I am using the Universal Forwarder to collect information on a Java Process. When monitoring "% Processor Time" for a specific process, I noticed a discrepancy between the results from Performance Monitor vs. Resource Monitor for this process when pulling the information using default values (below is my input.conf value):
[perfmon://Process]
object = Process
counters = % Processor Time;Working Set;Working Set Peak;
instances = _Total;java;javaw
interval = 10
It seems to be corrected when I scale % Processor Time down to 10% of the default value when building my splunk search (shown below):
host="" (counter="% Processor Time" AND instance=java OR instance=javaw) OR (collection="CPU Load" AND instance=_Total)
| timechart span=20s avg(Value) AS "CPU Utilization" by instance
| eval java=java/10
| eval javaw=javaw/10
| rename java as "Appserver CPU" javaw as "Client CPU" VALUE_Total as "Total Machine CPU"
I thought this fixed the issue until we actually get a spike in CPU and I noticed the java and javaw values now max out at 10% and wont go any higher.
I know it is supposed to max out at 100% and I scaled it down to 10% of the normal value, that makes sense to me but if it really is maxing out there, why can't I get the real values sent to the indexer from perfmon in the first place.
Any help would be much appreciated. Thanks!
I presume you are seeing the known issue with perfmon process CPU collection. There is a specific page which covers this in the docs - https://docs.splunk.com/Documentation/Splunk/7.3.0/ReleaseNotes/WorkaroundforPerformanceDataHelperAP...
It looks like a workaround was added to v7.3 and above by using the useWinApiProcStats option. However this does not look like a permanent fix, just a workaround for some people. You would need to test if this works for your environment.
The other options are to use other sources for perfmon data rather than using Splunk modular inputs - for example use a powershell script to collect the data and read the output, or run perfmon in CSV collection mode and read the output files. None of ideal and will all need work to get up and running.

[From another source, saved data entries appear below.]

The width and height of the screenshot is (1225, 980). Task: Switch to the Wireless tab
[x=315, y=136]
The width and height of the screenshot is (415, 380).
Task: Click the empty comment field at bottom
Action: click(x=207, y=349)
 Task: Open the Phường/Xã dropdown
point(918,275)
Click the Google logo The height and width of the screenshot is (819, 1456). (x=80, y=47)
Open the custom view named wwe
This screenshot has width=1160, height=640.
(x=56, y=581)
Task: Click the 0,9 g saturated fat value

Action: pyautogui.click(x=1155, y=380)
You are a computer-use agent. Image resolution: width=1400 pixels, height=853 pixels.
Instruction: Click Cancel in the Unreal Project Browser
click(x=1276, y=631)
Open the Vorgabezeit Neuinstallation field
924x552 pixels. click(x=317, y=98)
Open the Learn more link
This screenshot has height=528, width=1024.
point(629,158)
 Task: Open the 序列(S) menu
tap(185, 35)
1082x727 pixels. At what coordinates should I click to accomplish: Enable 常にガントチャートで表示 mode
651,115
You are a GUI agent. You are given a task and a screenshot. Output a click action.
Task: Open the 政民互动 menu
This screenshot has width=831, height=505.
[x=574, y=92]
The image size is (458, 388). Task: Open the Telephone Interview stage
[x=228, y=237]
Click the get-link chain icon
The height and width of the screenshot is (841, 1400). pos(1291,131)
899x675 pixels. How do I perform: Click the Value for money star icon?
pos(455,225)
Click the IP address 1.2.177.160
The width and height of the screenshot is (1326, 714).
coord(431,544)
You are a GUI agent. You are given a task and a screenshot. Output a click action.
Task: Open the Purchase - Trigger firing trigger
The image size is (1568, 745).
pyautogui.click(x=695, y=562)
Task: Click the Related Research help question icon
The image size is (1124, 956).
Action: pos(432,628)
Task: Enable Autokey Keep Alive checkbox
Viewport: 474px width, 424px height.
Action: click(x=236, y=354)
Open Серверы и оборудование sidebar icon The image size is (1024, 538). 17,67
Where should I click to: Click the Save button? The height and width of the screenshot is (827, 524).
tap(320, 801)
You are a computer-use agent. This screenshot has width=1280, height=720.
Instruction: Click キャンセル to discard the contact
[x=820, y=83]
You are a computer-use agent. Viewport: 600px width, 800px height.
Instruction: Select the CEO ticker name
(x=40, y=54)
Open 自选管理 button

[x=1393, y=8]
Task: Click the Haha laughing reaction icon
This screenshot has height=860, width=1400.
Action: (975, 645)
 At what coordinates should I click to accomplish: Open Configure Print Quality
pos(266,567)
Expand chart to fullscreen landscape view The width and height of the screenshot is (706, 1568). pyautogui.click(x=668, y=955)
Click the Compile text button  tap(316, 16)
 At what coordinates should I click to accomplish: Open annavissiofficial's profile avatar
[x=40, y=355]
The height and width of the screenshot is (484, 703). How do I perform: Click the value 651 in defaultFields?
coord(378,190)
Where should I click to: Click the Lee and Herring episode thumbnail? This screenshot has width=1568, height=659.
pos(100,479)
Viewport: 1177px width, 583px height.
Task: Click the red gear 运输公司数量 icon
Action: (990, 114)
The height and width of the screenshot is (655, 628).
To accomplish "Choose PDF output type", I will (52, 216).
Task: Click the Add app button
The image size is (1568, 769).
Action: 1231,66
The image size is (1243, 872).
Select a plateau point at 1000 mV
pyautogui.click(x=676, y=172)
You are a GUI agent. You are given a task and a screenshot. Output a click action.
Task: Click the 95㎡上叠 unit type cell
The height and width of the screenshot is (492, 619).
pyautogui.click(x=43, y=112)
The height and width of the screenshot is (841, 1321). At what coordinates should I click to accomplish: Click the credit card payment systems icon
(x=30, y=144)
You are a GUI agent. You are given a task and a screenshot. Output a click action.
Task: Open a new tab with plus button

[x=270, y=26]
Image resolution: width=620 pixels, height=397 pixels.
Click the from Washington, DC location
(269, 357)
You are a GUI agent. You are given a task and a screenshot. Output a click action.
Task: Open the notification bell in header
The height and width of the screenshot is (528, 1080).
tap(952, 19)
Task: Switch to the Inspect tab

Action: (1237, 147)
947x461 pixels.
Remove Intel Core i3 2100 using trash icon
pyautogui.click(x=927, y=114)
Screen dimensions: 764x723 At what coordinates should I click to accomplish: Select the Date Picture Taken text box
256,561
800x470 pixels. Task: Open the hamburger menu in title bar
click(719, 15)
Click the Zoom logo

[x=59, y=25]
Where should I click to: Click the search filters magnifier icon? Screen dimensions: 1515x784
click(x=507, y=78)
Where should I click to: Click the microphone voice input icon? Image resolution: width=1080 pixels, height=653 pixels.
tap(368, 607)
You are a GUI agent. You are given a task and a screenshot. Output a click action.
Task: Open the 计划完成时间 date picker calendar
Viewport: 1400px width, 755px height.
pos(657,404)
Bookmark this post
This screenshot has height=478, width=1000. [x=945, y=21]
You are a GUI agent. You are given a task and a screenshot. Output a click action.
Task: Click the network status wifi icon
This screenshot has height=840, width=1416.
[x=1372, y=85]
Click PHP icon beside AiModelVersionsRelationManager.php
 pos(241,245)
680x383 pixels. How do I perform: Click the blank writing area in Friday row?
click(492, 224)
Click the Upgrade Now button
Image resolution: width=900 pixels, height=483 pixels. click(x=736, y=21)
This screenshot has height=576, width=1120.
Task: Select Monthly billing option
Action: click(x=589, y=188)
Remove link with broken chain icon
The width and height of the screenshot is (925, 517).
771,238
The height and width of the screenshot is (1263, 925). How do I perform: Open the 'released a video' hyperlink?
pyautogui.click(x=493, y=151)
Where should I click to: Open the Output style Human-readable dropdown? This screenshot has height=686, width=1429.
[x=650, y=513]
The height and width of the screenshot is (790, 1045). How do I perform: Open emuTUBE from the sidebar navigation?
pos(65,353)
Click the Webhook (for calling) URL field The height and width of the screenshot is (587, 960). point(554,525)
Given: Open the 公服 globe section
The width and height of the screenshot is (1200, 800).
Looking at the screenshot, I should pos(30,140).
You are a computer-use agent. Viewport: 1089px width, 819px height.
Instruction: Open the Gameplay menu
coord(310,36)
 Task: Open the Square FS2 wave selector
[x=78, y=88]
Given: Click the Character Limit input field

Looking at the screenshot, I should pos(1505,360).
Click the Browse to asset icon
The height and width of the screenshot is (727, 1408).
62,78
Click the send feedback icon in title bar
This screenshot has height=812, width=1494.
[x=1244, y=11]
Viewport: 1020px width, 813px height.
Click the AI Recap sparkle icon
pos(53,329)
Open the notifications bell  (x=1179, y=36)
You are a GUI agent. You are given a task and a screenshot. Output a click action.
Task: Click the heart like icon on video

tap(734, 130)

I presume you are seeing the known issue with perfmon process CPU collection. There is a specific page which covers this in the docs - https://docs.splunk.com/Documentation/Splunk/7.3.0/ReleaseNotes/WorkaroundforPerformanceDataHelperAP...
It looks like a workaround was added to v7.3 and above by using the useWinApiProcStats option. However this does not look like a permanent fix, just a workaround for some people. You would need to test if this works for your environment.
The other options are to use other sources for perfmon data rather than using Splunk modular inputs - for example use a powershell script to collect the data and read the output, or run perfmon in CSV collection mode and read the output files. None of ideal and will all need work to get up and running.